In a report released on Tuesday, the Philippines was given a “bb+” rating for its operating environment (OE) score, which assesses the efficacy of regulatory frameworks.

“Our assessment of the efficacy of APAC (Asia-Pacific) banks’ regulatory framework is aligned broadly with their respective bank operating environment score,” Fitch said.

“Strong regulatory frameworks contribute to higher bank operating environment scores in DMs (developed markets), while weaker frameworks in certain EMs (emerging markets) increase banks’ vulnerability in financial performance, which may weigh on their viability ratings.”

The assessment covers rule calibration, supervision, accounting, governance standards, and creditor rights protection across jurisdictions.

Fitch’s scorecard showed that the Philippines’ regulatory framework favors credit growth, is prone to forbearance, and reflects a lack of progress in Basel III implementation.

Countries that score a ‘ccc’ to ‘bbb’ show “key weaknesses stemming from slow implementation of rules, pro-credit growth nature of macroprudential measures, issues in governance, transparency or enforcement, or a tendency towards greater forbearance.”

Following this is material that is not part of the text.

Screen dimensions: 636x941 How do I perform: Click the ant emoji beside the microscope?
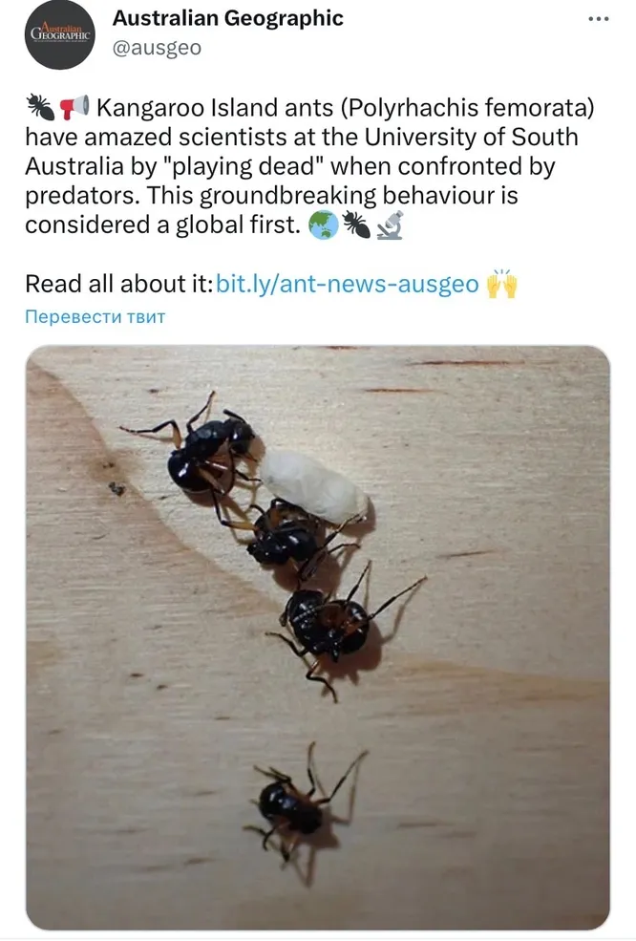point(356,225)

“Macroprudential measures have been employed to good effect in most developed markets to address issues prevailing at various times, while four EMs — Indonesia, the Philippines, Sri Lanka and Vietnam — tend towards a pro-growth stance through macroprudential or monetary policy measures,” it said.

It said the Philippines lacks loan-to-value (LTV) caps.

“There are no regulatory caps on residential mortgage LTV limits in the Philippines, nor is there an explicit debt-service ratio requirement for retail borrowers. Instead, the BSP imposes an aggregate limit on the banks’ real-estate exposure at 25% of total exposure, and conducts stress tests periodically to ensure that banks’ loss-absorption capacity is adequate.”

Fitch added that the Philippines only allows the standardized approach (SA) for credit risk or minimal use of internal-ratings-based approach.

“The Philippines’ Basel III framework typically aligns with international standards though implementation timelines for certain provisions have differed slightly. The Philippines is not a member of the Basel committee,” it said. “There has not been any announcement on the timeline for the implementation of the revised Basel III SA rules.”

The report also showed that the Philippines needs to increase focus on environmental, social and governance standards in banking.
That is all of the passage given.